_Work item_:
Using the records below, return exactly the lines from the one containing "Click the Trade badge on the DeLandis article" through the last, and omit pictures.

(Items from a data source)

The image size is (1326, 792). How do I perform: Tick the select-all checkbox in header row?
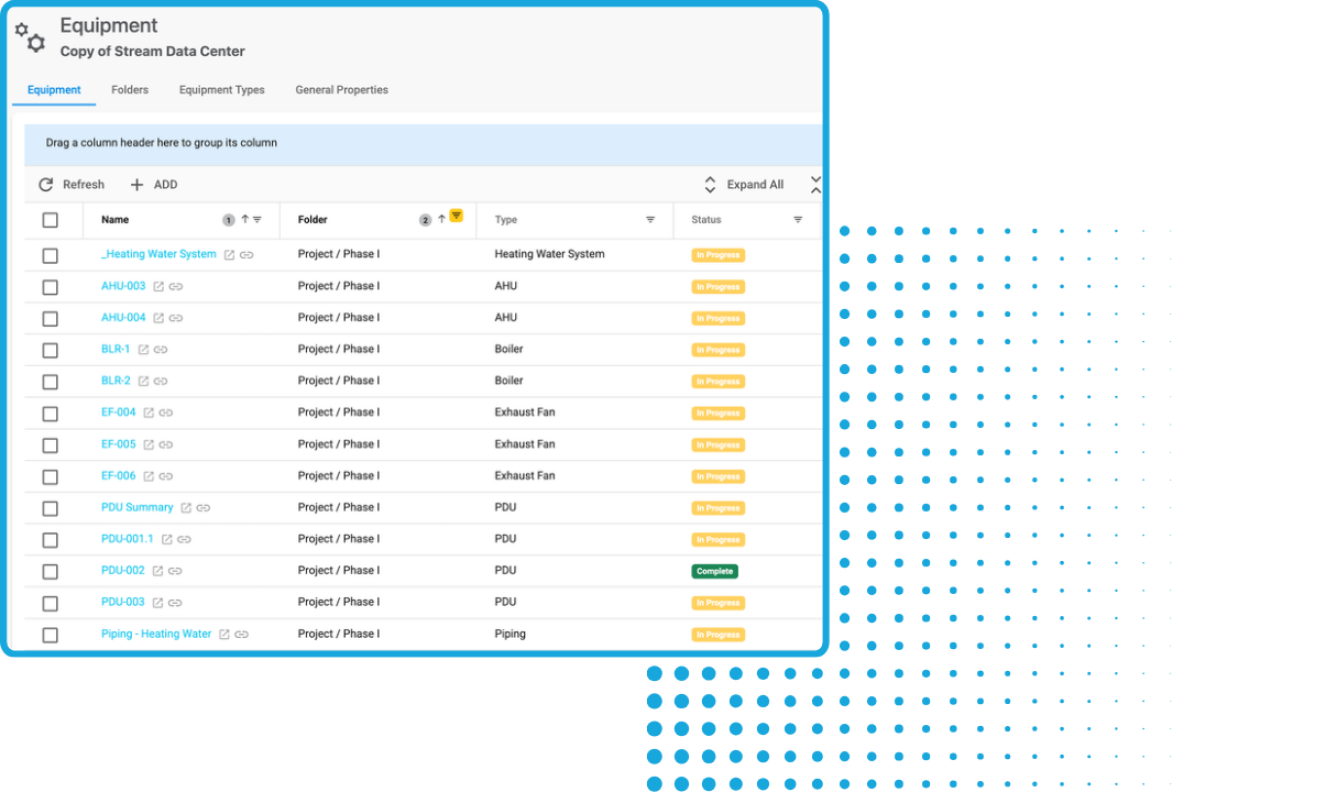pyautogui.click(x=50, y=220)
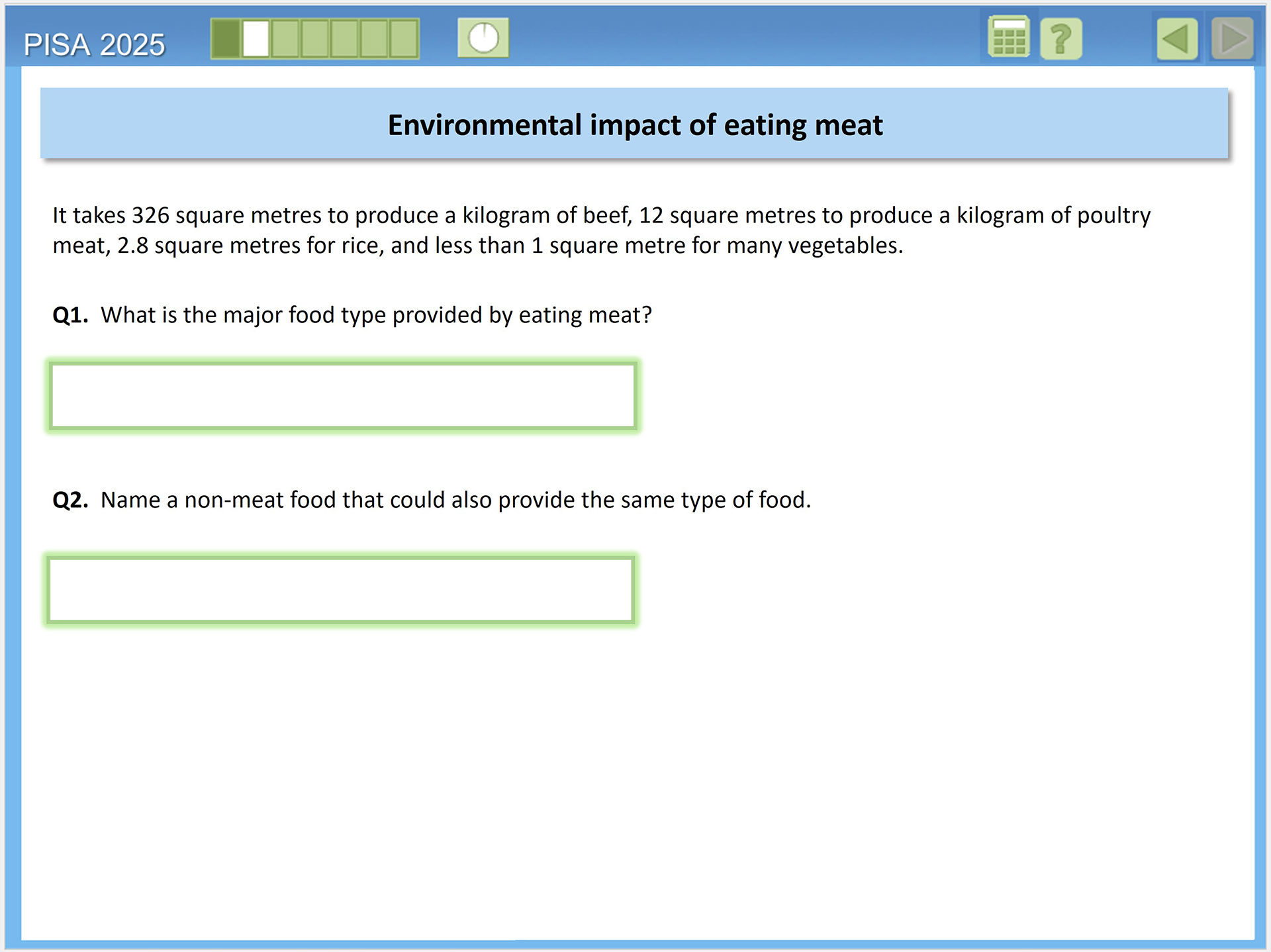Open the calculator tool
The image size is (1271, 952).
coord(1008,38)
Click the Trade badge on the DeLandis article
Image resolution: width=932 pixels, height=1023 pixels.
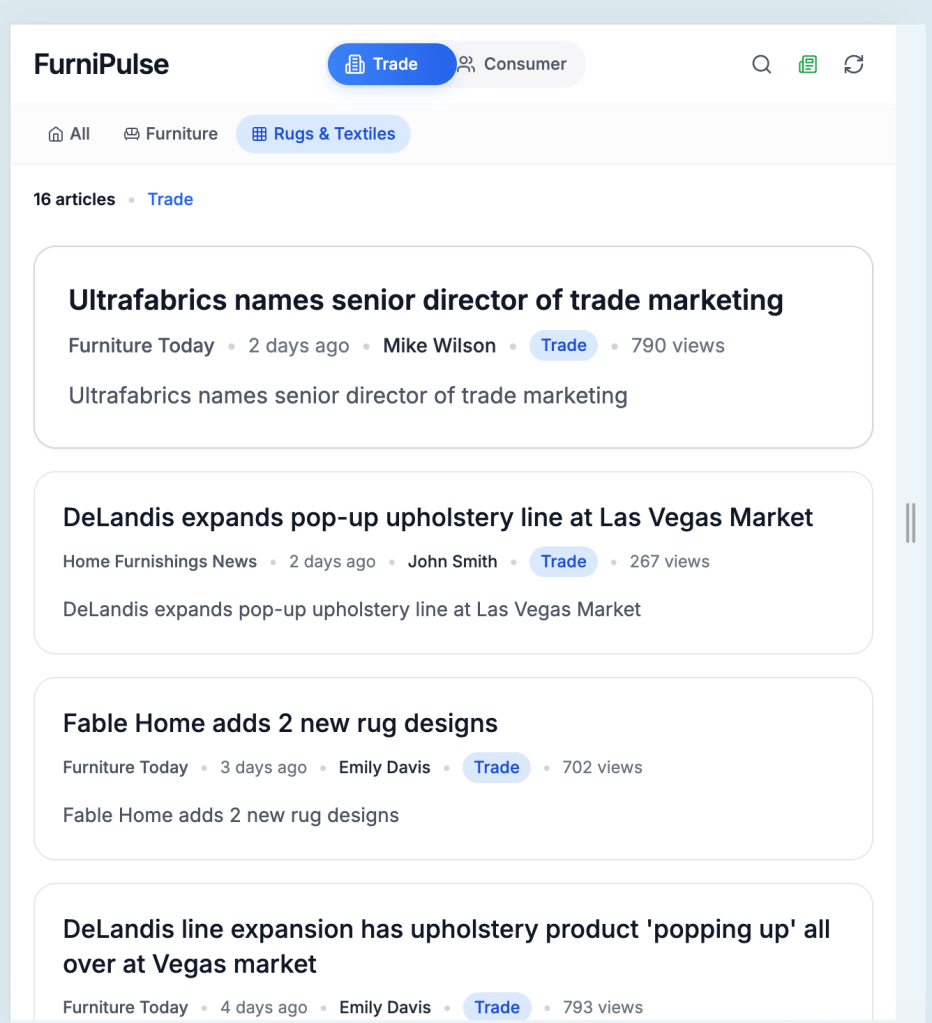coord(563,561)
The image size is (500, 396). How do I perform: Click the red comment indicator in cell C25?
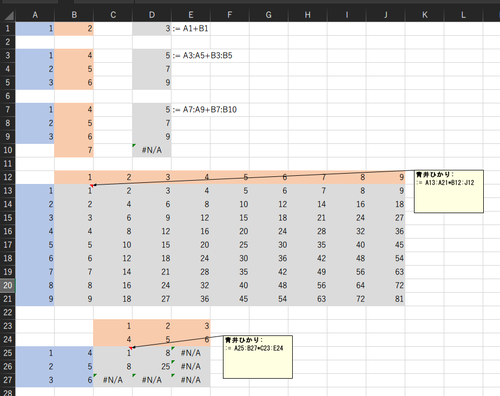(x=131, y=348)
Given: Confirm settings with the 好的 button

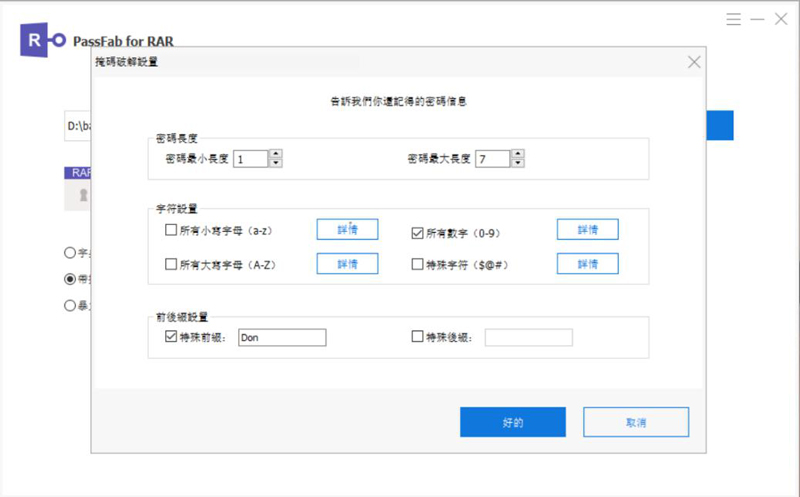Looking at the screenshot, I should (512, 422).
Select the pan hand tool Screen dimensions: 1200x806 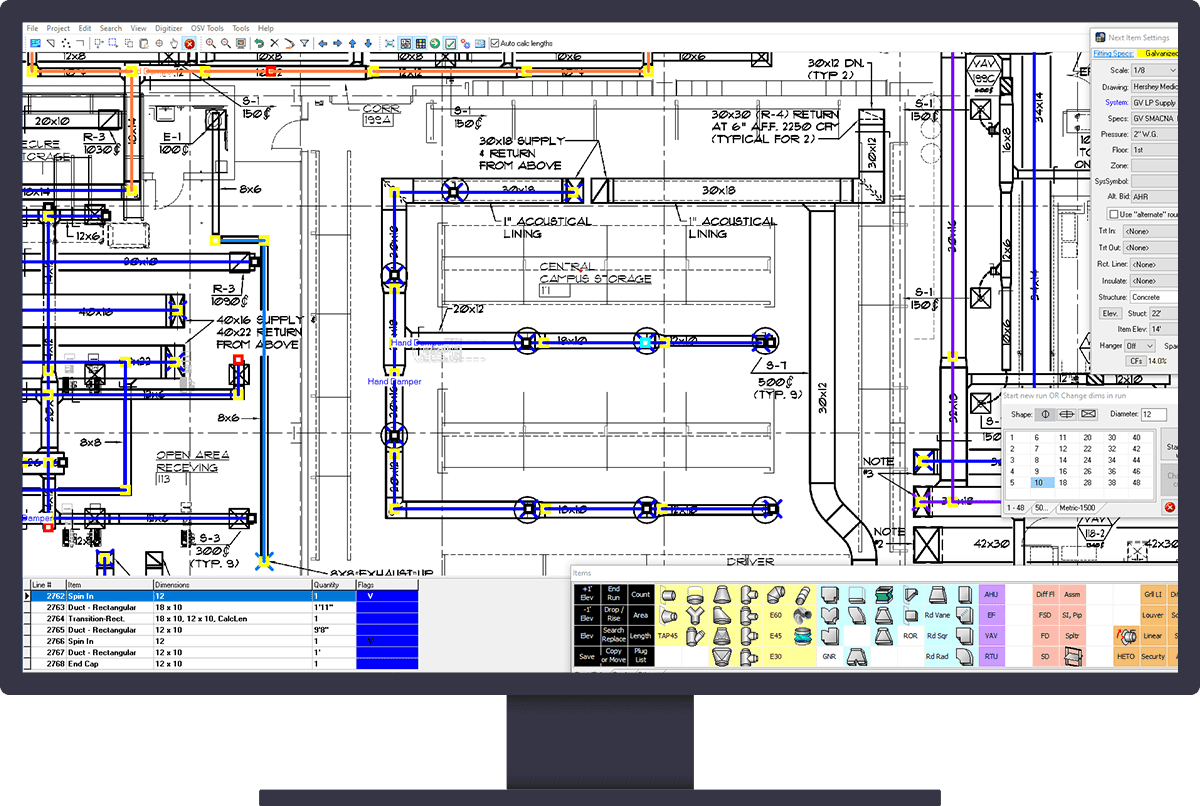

_Answer to this exercise_:
Click the Trade badge on the DeLandis article
Image resolution: width=932 pixels, height=1023 pixels.
coord(563,561)
The image size is (500, 396). How do I perform: Click the red comment indicator in cell C25?
(x=131, y=348)
Given: Confirm settings with the 好的 button

Looking at the screenshot, I should (512, 422).
Select the pan hand tool Screen dimensions: 1200x806 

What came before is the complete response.